## The problem
Could you output only the lines from the one containing "Task: Open the wallpaper" through the last line of the data, both included?

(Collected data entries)

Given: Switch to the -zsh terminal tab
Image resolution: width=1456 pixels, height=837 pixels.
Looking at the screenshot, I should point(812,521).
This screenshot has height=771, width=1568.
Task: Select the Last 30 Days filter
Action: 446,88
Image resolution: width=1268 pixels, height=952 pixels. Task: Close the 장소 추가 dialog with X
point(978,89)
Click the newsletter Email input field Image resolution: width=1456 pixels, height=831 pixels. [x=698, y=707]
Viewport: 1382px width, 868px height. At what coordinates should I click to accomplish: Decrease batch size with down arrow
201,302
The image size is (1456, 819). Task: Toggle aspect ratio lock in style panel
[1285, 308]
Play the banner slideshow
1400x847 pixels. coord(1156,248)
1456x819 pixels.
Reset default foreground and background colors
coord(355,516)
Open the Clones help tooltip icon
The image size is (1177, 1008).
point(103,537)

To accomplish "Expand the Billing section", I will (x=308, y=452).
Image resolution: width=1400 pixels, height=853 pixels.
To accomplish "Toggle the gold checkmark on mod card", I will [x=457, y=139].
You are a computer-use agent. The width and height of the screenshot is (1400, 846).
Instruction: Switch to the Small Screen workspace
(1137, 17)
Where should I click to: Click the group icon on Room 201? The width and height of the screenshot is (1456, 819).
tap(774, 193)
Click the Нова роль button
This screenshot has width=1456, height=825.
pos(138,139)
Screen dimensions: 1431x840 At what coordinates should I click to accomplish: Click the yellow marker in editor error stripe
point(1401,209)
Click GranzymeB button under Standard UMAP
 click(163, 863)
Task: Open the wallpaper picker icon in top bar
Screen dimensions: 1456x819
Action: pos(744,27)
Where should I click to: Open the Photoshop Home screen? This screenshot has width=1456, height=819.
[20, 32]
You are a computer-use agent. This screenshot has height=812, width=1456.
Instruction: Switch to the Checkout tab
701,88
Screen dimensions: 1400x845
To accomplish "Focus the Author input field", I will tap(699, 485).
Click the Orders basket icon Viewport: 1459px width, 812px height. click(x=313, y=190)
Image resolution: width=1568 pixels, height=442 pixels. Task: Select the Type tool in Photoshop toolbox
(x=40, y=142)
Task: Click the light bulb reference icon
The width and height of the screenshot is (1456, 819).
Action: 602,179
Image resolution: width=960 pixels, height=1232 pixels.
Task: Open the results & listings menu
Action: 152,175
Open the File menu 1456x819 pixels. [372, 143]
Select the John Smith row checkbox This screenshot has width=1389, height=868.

## Output of the task
Task: Open the wallpaper picker icon in top bar
Screen dimensions: 1456x819
Action: pos(744,27)
Where should I click to: Open the Photoshop Home screen? This screenshot has width=1456, height=819.
[20, 32]
You are a computer-use agent. This screenshot has height=812, width=1456.
Instruction: Switch to the Checkout tab
701,88
Screen dimensions: 1400x845
To accomplish "Focus the Author input field", I will tap(699, 485).
Click the Orders basket icon Viewport: 1459px width, 812px height. click(x=313, y=190)
Image resolution: width=1568 pixels, height=442 pixels. Task: Select the Type tool in Photoshop toolbox
(x=40, y=142)
Task: Click the light bulb reference icon
The width and height of the screenshot is (1456, 819).
Action: 602,179
Image resolution: width=960 pixels, height=1232 pixels.
Task: Open the results & listings menu
Action: 152,175
Open the File menu 1456x819 pixels. [372, 143]
Select the John Smith row checkbox This screenshot has width=1389, height=868.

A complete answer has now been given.